Um mit Würde über die Runden zu kommen, zieht es Marco vor, weiterhin Haare zu schneiden. Zudem hat er gemeinsam mit seinen Brüdern in seinem Heimatdorf das elterliche Haus und ein Stück Land geerbt. Beides wird verpachtet. "Außerdem unterstützen mich meine Kinder", meint er mit sanftem Lächeln.

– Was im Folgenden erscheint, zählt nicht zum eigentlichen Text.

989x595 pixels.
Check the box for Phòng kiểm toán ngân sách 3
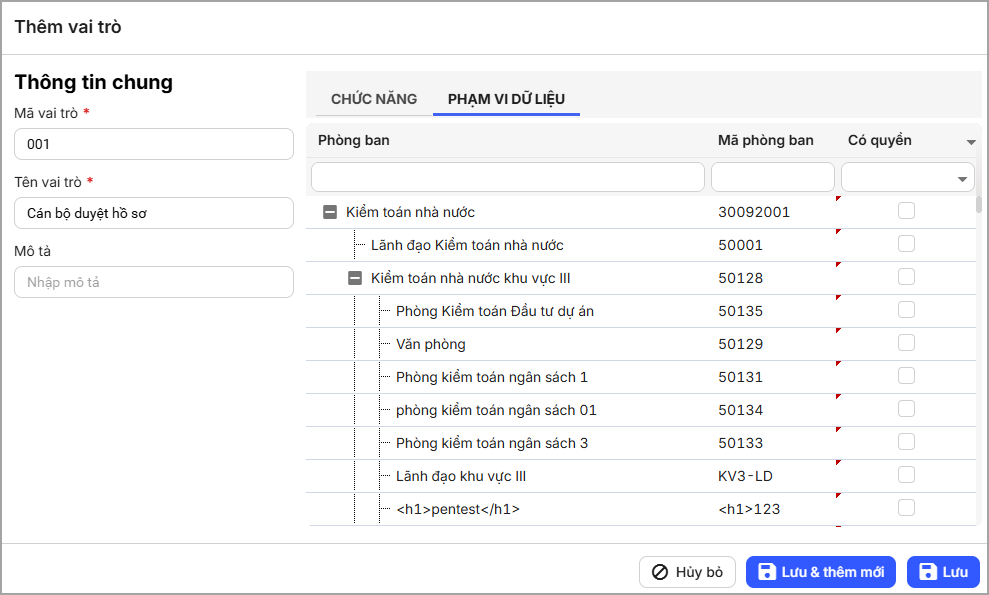pos(906,442)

Dennoch käme es Marco nicht in den Sinn, über seine Lage zu klagen - schließlich geht es Millionen Italienern ähnlich.
Mit der Beschreibung seiner gespannten Finanzlage hat der Friseur in Kurzform das "Sozialsystem alla italiana" skizziert: Familie, Schwarzarbeit und meist noch etwas Wohneigentum. Dabei lamentieren Politiker jeder Couleur seit Jahrzehnten über Reformbedarf. So gibt Italien 14 Prozent des jährlichen Bruttoinlands-Produkts (BIB) allein für die staatlichen Pensionskassen aus.
Bislang konnten Italiener schon nach 35 Beitragsjahren in Rente gehen. Wer etwa mit 17 Jahren mit dem Arbeiten begonnen hat und Beiträge zahlte, konnte also schon im Alter von 52 Jahren seine Pension einstreichen. Jetzt ist zwar eine zaghafte Reform im Gange - das Pensionsalter wurde für Männer auf 65 festgesetzt, für Frauen auf 60. Aber die Probleme für die öffentlichen Kassen sind damit längst nicht gelöst - die überfällige grundlegende Reform wird immer wieder stillschweigend begraben.

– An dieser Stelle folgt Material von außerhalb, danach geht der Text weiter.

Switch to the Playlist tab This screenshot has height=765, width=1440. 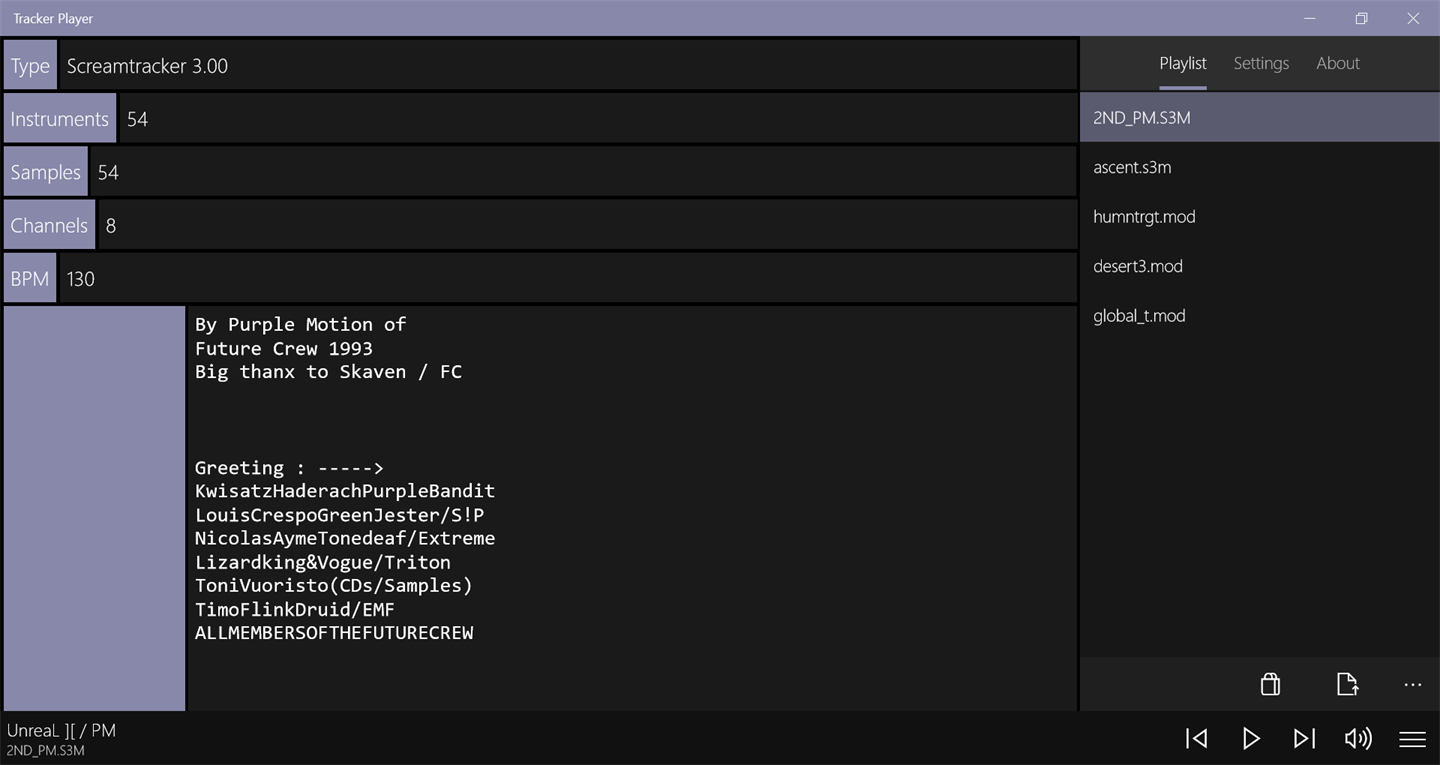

Gleichsam als Ersatz für die vielen Mini-Renten gibt es in Italien die so genannte "liquidazione". Scheidet ein Arbeitnehmer aus einem Betrieb aus, muss ihm der Arbeitgeber für jedes Jahr im Betrieb einen Monatslohn zahlen.
Andere Formen des sozialen Netzes gibt es in Italien nicht. Allenfalls die Schwarzarbeit. Steuerfahnder des römischen Finanzministerium gingen bei einer Schätzung vor einiger Zeit davon aus, dass die Schattenwirtschaft etwa ein Viertel des "normalen Sozialprodukts" erwirtschaftet.